D’autres puissances adopteront-elles elles aussi une surveillance vocale généralisée ?

À quel point ce genre de mesures, justifiées par la lutte contre la criminalité, pourraient-elles être employées à d’autres fins ?

Quelle place pour les minorités et la discrimination ?

Dans la région du Xinjiang, fief du peuple ouïghour, une base de données de 30 millions d’empreintes d’iris a été constituée dès 2017, et l’entreprise attributaire du marché aurait remporté d’autres contrats similaires dans le reste du pays. L’ADN de la population est aussi collecté à une échelle impressionnante : 25 des 31 régions de Chine possèdent déjà des bases de données rassemblant l’ADN de tous les hommes, dans la continuité d’un projet lancé dès 2014 dans la province du Henan.

D’autres gouvernements s’intéresseront-ils à ce type de collecte biométrique de masse, notamment pour surveiller des populations considérées comme « à risque » ?

Quels garde-fous internationaux pourraient empêcher la multiplication de telles pratiques ?

La Chine, un exemple technologique… au service d’un modèle de surveillance global ?
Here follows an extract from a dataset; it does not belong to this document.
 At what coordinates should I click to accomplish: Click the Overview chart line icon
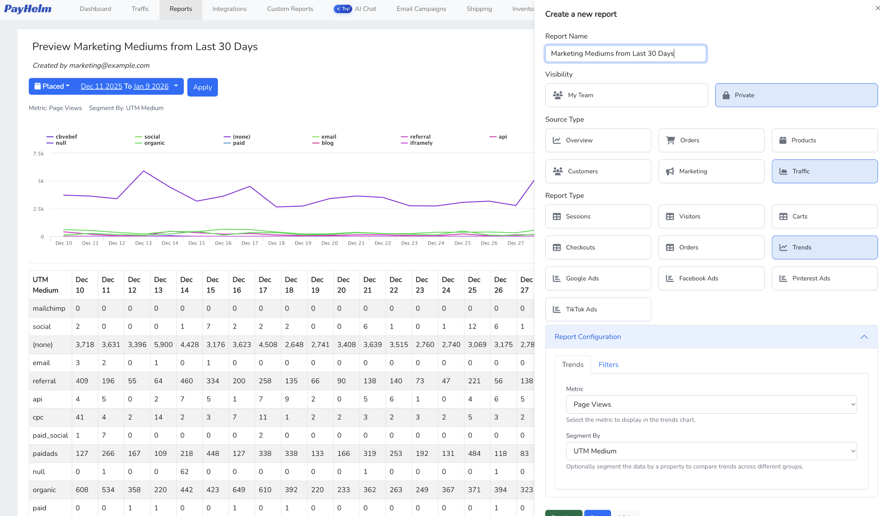click(557, 140)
La mise en place d’un système de surveillance aux dimensions sans précédent soulève de nombreuses interrogations : d’autres pays pourraient-ils être tentés de suivre la voie ouverte par la Chine ? L’exemple de Pékin montre en tout cas la faisabilité technique et l’ambition politique d’une surveillance généralisée, qui dépasse la simple quête de sécurité pour se transformer en un outil de contrôle global de la population.